TEKS SUMBER
Langsung ke konten utama

Mengenang Hari Sumpah Pemuda Ke-50: Latar Belakang dan Dimensi Sejarah Hari Sumpah Pemuda

Oleh : Dr. H. Roeslan Abdulgani


LIMA PULUH tahun yang lalu, pada 28 Oktober 1928, pemuda-pemuda kita, yang masih diliputi oleh emosi-kekuasaan dan rasa kedaerahan, menyatakan niat dan tekadnya untuk bersatu di bawah naungan Sumpah: Satu Bangsa, Satu Tanah Air, dan Satu Bahasa. Hal itu dinyatakan oleh wakil-wakil organisasi pemuda: "Jong Java", "Jong Sumatera", "Sekar Rukun" (Pemuda Sunda), "Jong Celebes" (Sulawesi Muda), "Jong Islamieten Bond" (Pemuda Islam), "Pemuda Kaum Betawi", "Pemuda Indonesia", dan "Perhimpunan Pelajar-pelajar Indonesia" di Gedung Kramat 106 di Jakarta. Pemuda-pemuda itu sedang mengadakan Kongres Pemuda-Pemudi Indonesia yang ke-II.

Memang benar! Lahirnya Hari Sumpah Pemuda itu di Kota Jakarta. Namun benih-benihnya sudah lebih dulu ditaburkan di kota-kota lain. Malahan juga sudah dijalankan dalam praktek perjuangan. Siapa yang dengan cermat mengikuti kronologi sejarah Tanah Air kita sekitar tahun 1920-an dulu itu, tentu akan menjumpai fakta-fakta yang menunjukkan bahwa gagasan persatuan Tanah Air dan Bangsa sudah lama dipropagandakan oleh orang-orang tua kita, dan terutama oleh pemuda-pemuda dan mahasiswa-mahasiswa kita di kota-kota lain.

Mahasiswa kita, yang sedang belajar di negeri Belanda tahun 1923 sudah merobah nama organisasinya dari "Indische Vereeniging" menjadi "Perhimpunan Indonesia". Tujuannya ditegaskan sebagai mencapai "Indonesia Merdeka". Dasarnya ditentukan sebagai persatuan Indonesia, dijiwai oleh Nasionalisme dan Patriotisme. Pelopor-pelopor "Perhimpunan Indonesia" adalah Moh. Hatta, Ali Sastroamidjojo, Achmad Soebardjo, Arnold Mononutu, dan banyak lain-lain lagi. Semuanya masih berusia sekitar 25 tahun. Kebanyakan malahan di bawah 25 tahun.

Kalau kita menengok di Tanah Air sendiri, maka pemuda-pemuda kita di Bandung pada tahun 1925 mendirikan "Studi Klub Indonesia", yang kemudian pada tahun 1927 dirobah perkumpulan "Studieklub" itu menjadi suatu Pergerakan Rakyat, dengan nama "Partai Nasional Indonesia", atau PNI. Sayap pemudanya diberi nama "Pemuda Indonesia". Pelopor-pelopornya adalah pemuda-pemuda Soekarno, Iskaq Tjokroadisurio, Sunario, dan banyak lain-lain lagi. Kesemuanya berusia sekitar 25 tahunan! Dan seperti halnya dengan "Perhimpunan Indonesia" di negeri Belanda, organisasi yang dibangunkan oleh pemuda-pemuda di Kota Bandung itu bertujuan "Indonesia Merdeka". Dasar perjuangannya adalah persatuan Indonesia, dijiwai oleh Nasionalisme dan Patriotisme!

DATA YANG DIBERIKAN
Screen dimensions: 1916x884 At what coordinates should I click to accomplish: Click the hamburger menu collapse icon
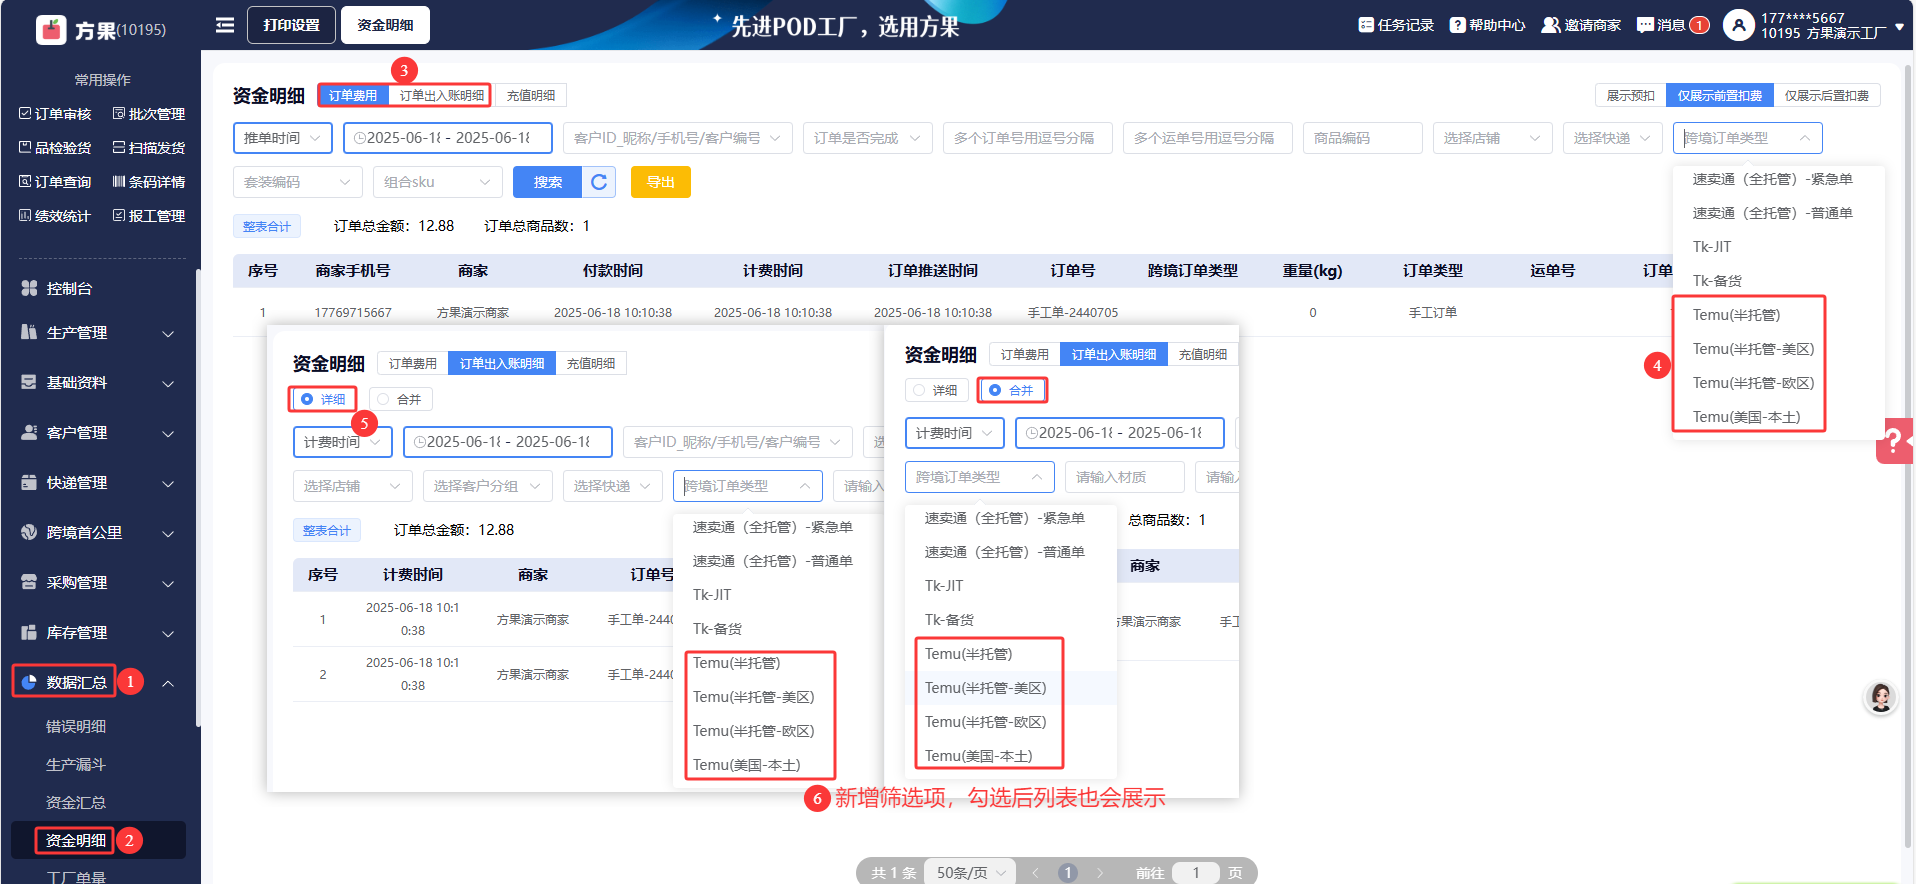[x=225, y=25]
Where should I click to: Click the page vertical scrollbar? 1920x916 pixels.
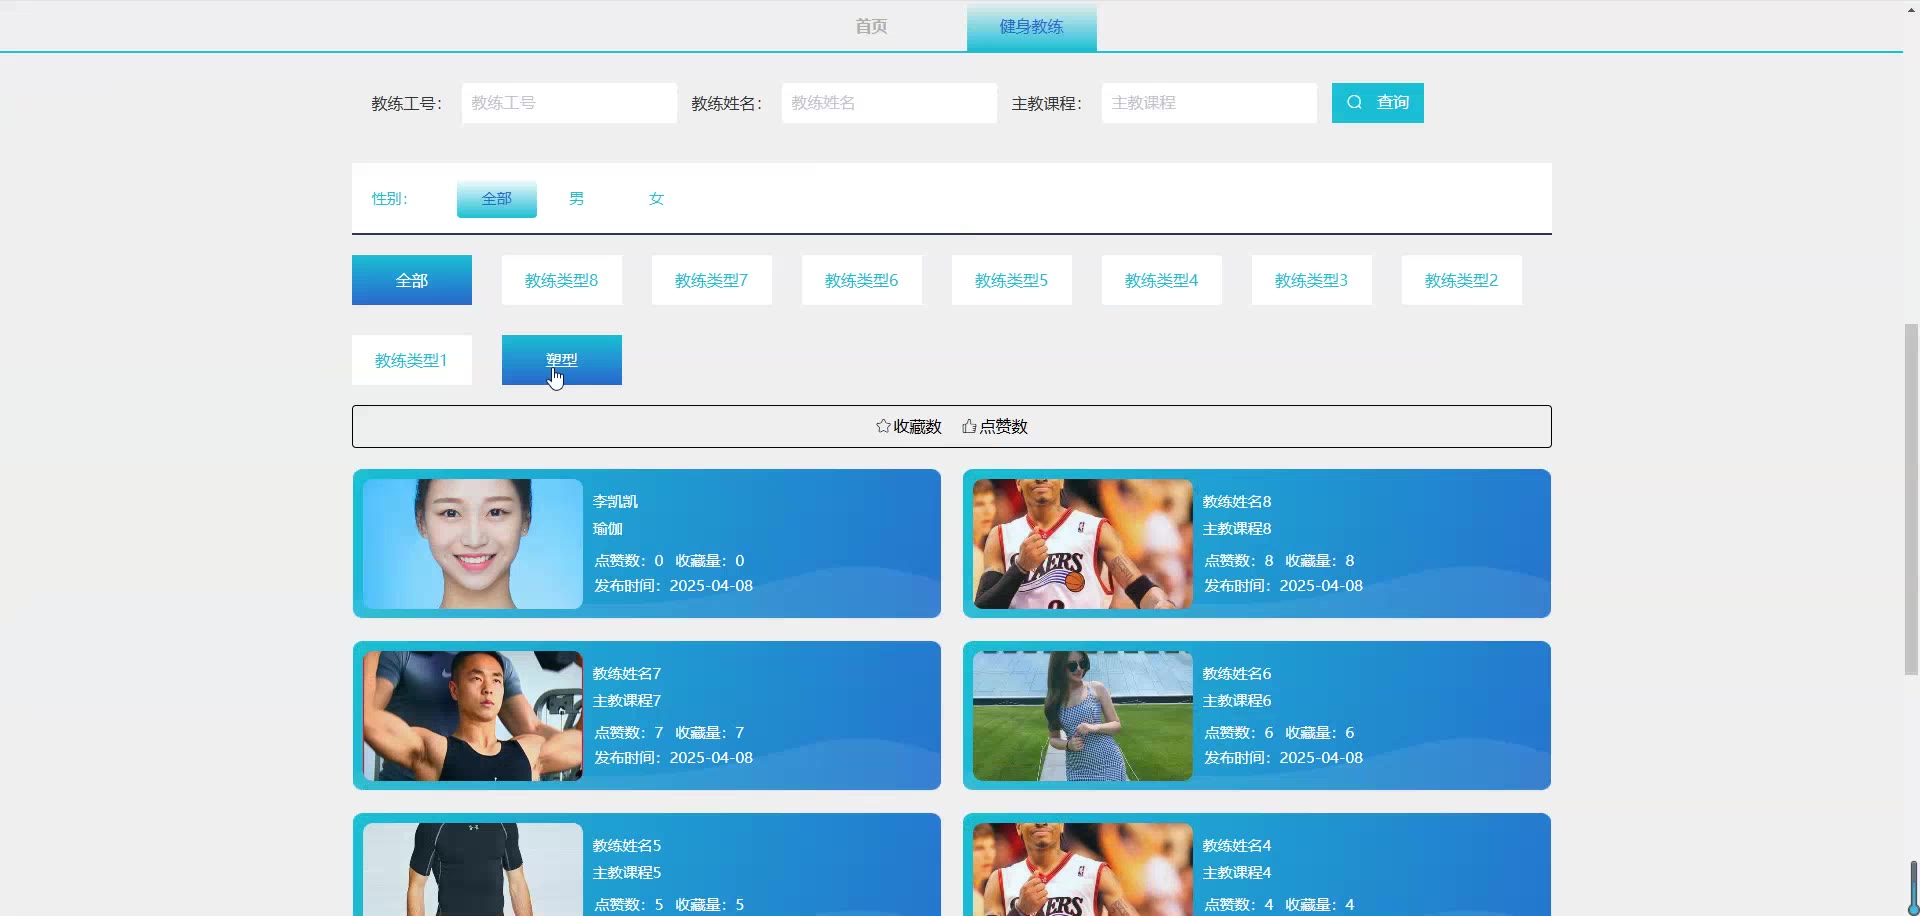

TUGAS DAN LATIHAN
(1) Tulis lagi bagian teks tentang Sumpah Pemuda dari "Kalau kita menengok" sampai "Nasionalisme dan Patriotisme!", dan tukar "pemuda-pemuda" dengan "anak-anak muda".
(2) Teruskan tulisan tentang Sumpah Pemuda mulai dari titik tulisan itu berhenti.

JAWABAN TIAP TUGAS
(1)
Kalau kita menengok di Tanah Air sendiri, maka anak-anak muda kita di Bandung pada tahun 1925 mendirikan "Studi Klub Indonesia", yang kemudian pada tahun 1927 dirobah perkumpulan "Studieklub" itu menjadi suatu Pergerakan Rakyat, dengan nama "Partai Nasional Indonesia", atau PNI. Sayap pemudanya diberi nama "Pemuda Indonesia". Pelopor-pelopornya adalah anak-anak muda Soekarno, Iskaq Tjokroadisurio, Sunario, dan banyak lain-lain lagi. Kesemuanya berusia sekitar 25 tahunan! Dan seperti halnya dengan "Perhimpunan Indonesia" di negeri Belanda, organisasi yang dibangunkan oleh anak-anak muda di Kota Bandung itu bertujuan "Indonesia Merdeka". Dasar perjuangannya adalah persatuan Indonesia, dijiwai oleh Nasionalisme dan Patriotisme!

(2)
Fakta-fakta sejarah di atas menunjukkan bahwa lahirnya Hari Sumpah Pemuda pada 28 Oktober 1928 dulu itu tidak berdiri sendiri. Ia didahului oleh macam-macam kejadian. Ia terkait erat dengan situasi dan kondisi umum pada waktu itu.

Bagaimana situasi dan kondisi pada waktu itu?

Tahun 1925-an terkenal dengan politik tangan besinya Pemerintah kolonial Belanda. Tipu muslihat divide-et-impera digerakkan. Dimasukkan oleh Pemerintah kolonial Belanda jarum pemecah-belah yang sangat halus, tapi tajam sekali. Yaitu, bahwa kita itu sejak dulu kala tidak pernah merupakan suatu "Natie". Tidak pernah merupakan suatu kesatuan "Nation", atau "Bangsa". Kita adalah sekadar "volksstammen"; kumpulan suku-suku, yang satu sama lain selalu perang. Bangsa Belanda lah yang menghentikan "kebiasaan perang antar suku" itu. Bangsa Belanda lah yang membawa peradaban dan perdamaian. Yaitu Pax Neerlandica!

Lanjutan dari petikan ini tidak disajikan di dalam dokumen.